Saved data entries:
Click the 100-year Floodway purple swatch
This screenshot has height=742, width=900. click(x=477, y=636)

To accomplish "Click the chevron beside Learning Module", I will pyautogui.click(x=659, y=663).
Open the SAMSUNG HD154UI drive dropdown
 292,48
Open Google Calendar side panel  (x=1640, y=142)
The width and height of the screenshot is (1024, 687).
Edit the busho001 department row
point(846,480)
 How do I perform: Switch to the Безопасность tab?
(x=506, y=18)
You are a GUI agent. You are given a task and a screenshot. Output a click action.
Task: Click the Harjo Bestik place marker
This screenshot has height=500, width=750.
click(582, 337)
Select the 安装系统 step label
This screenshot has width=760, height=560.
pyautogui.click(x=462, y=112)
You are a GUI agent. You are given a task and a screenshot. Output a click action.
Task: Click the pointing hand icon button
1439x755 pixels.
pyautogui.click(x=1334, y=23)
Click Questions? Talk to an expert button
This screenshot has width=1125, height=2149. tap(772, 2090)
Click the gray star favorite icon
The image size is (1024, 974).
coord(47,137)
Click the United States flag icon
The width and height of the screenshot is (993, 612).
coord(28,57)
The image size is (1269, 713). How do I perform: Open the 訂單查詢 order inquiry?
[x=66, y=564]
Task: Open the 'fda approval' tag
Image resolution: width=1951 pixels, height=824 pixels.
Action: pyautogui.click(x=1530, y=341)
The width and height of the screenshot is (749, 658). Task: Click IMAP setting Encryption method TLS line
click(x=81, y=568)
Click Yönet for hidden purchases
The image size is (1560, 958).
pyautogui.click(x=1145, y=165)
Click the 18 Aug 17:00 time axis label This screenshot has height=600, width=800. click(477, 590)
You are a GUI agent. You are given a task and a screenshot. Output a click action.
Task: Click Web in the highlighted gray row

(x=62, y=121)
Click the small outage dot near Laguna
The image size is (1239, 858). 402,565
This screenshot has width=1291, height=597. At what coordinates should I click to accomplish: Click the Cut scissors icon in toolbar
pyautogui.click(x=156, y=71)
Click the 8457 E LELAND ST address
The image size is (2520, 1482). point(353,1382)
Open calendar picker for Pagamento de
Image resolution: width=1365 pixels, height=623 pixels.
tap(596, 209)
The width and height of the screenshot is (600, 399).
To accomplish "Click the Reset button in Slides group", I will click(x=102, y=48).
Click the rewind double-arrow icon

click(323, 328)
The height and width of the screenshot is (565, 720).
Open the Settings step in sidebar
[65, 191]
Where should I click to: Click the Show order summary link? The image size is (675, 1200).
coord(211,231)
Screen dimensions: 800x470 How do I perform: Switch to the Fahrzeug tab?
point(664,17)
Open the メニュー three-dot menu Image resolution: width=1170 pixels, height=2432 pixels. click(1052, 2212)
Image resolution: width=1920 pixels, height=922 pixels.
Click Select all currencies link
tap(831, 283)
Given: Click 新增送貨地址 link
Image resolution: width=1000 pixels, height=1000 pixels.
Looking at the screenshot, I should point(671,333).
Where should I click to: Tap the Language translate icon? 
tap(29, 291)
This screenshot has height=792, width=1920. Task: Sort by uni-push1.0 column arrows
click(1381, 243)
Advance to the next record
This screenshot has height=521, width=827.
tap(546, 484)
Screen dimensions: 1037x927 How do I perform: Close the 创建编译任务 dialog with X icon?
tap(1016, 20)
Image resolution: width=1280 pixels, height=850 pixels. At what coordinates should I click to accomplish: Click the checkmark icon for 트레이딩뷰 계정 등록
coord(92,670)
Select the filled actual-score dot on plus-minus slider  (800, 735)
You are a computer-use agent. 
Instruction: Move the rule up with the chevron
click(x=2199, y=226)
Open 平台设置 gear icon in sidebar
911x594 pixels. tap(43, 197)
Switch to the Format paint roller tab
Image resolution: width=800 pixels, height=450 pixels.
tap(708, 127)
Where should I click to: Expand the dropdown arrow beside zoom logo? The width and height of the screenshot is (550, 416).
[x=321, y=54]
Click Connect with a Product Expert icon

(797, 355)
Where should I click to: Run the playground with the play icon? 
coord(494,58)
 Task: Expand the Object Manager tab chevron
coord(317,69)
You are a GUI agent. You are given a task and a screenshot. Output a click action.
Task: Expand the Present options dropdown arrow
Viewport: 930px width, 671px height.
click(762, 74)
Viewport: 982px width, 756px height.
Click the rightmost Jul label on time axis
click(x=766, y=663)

PROBLEM TO WORK ON
Please return every entry exactly as it appears.

TASK ANSWER
Click the 100-year Floodway purple swatch
This screenshot has height=742, width=900. click(x=477, y=636)

To accomplish "Click the chevron beside Learning Module", I will pyautogui.click(x=659, y=663).
Open the SAMSUNG HD154UI drive dropdown
 292,48
Open Google Calendar side panel  (x=1640, y=142)
The width and height of the screenshot is (1024, 687).
Edit the busho001 department row
point(846,480)
 How do I perform: Switch to the Безопасность tab?
(x=506, y=18)
You are a GUI agent. You are given a task and a screenshot. Output a click action.
Task: Click the Harjo Bestik place marker
This screenshot has height=500, width=750.
click(582, 337)
Select the 安装系统 step label
This screenshot has width=760, height=560.
pyautogui.click(x=462, y=112)
You are a GUI agent. You are given a task and a screenshot. Output a click action.
Task: Click the pointing hand icon button
1439x755 pixels.
pyautogui.click(x=1334, y=23)
Click Questions? Talk to an expert button
This screenshot has width=1125, height=2149. tap(772, 2090)
Click the gray star favorite icon
The image size is (1024, 974).
coord(47,137)
Click the United States flag icon
The width and height of the screenshot is (993, 612).
coord(28,57)
The image size is (1269, 713). How do I perform: Open the 訂單查詢 order inquiry?
[x=66, y=564]
Task: Open the 'fda approval' tag
Image resolution: width=1951 pixels, height=824 pixels.
Action: pyautogui.click(x=1530, y=341)
The width and height of the screenshot is (749, 658). Task: Click IMAP setting Encryption method TLS line
click(x=81, y=568)
Click Yönet for hidden purchases
The image size is (1560, 958).
pyautogui.click(x=1145, y=165)
Click the 18 Aug 17:00 time axis label This screenshot has height=600, width=800. click(477, 590)
You are a GUI agent. You are given a task and a screenshot. Output a click action.
Task: Click Web in the highlighted gray row

(x=62, y=121)
Click the small outage dot near Laguna
The image size is (1239, 858). 402,565
This screenshot has width=1291, height=597. At what coordinates should I click to accomplish: Click the Cut scissors icon in toolbar
pyautogui.click(x=156, y=71)
Click the 8457 E LELAND ST address
The image size is (2520, 1482). point(353,1382)
Open calendar picker for Pagamento de
Image resolution: width=1365 pixels, height=623 pixels.
tap(596, 209)
The width and height of the screenshot is (600, 399).
To accomplish "Click the Reset button in Slides group", I will click(x=102, y=48).
Click the rewind double-arrow icon

click(323, 328)
The height and width of the screenshot is (565, 720).
Open the Settings step in sidebar
[65, 191]
Where should I click to: Click the Show order summary link? The image size is (675, 1200).
coord(211,231)
Screen dimensions: 800x470 How do I perform: Switch to the Fahrzeug tab?
point(664,17)
Open the メニュー three-dot menu Image resolution: width=1170 pixels, height=2432 pixels. click(1052, 2212)
Image resolution: width=1920 pixels, height=922 pixels.
Click Select all currencies link
tap(831, 283)
Given: Click 新增送貨地址 link
Image resolution: width=1000 pixels, height=1000 pixels.
Looking at the screenshot, I should point(671,333).
Where should I click to: Tap the Language translate icon? 
tap(29, 291)
This screenshot has height=792, width=1920. Task: Sort by uni-push1.0 column arrows
click(1381, 243)
Advance to the next record
This screenshot has height=521, width=827.
tap(546, 484)
Screen dimensions: 1037x927 How do I perform: Close the 创建编译任务 dialog with X icon?
tap(1016, 20)
Image resolution: width=1280 pixels, height=850 pixels. At what coordinates should I click to accomplish: Click the checkmark icon for 트레이딩뷰 계정 등록
coord(92,670)
Select the filled actual-score dot on plus-minus slider  (800, 735)
You are a computer-use agent. 
Instruction: Move the rule up with the chevron
click(x=2199, y=226)
Open 平台设置 gear icon in sidebar
911x594 pixels. tap(43, 197)
Switch to the Format paint roller tab
Image resolution: width=800 pixels, height=450 pixels.
tap(708, 127)
Where should I click to: Expand the dropdown arrow beside zoom logo? The width and height of the screenshot is (550, 416).
[x=321, y=54]
Click Connect with a Product Expert icon

(797, 355)
Where should I click to: Run the playground with the play icon? 
coord(494,58)
 Task: Expand the Object Manager tab chevron
coord(317,69)
You are a GUI agent. You are given a task and a screenshot. Output a click action.
Task: Expand the Present options dropdown arrow
Viewport: 930px width, 671px height.
click(762, 74)
Viewport: 982px width, 756px height.
Click the rightmost Jul label on time axis
click(x=766, y=663)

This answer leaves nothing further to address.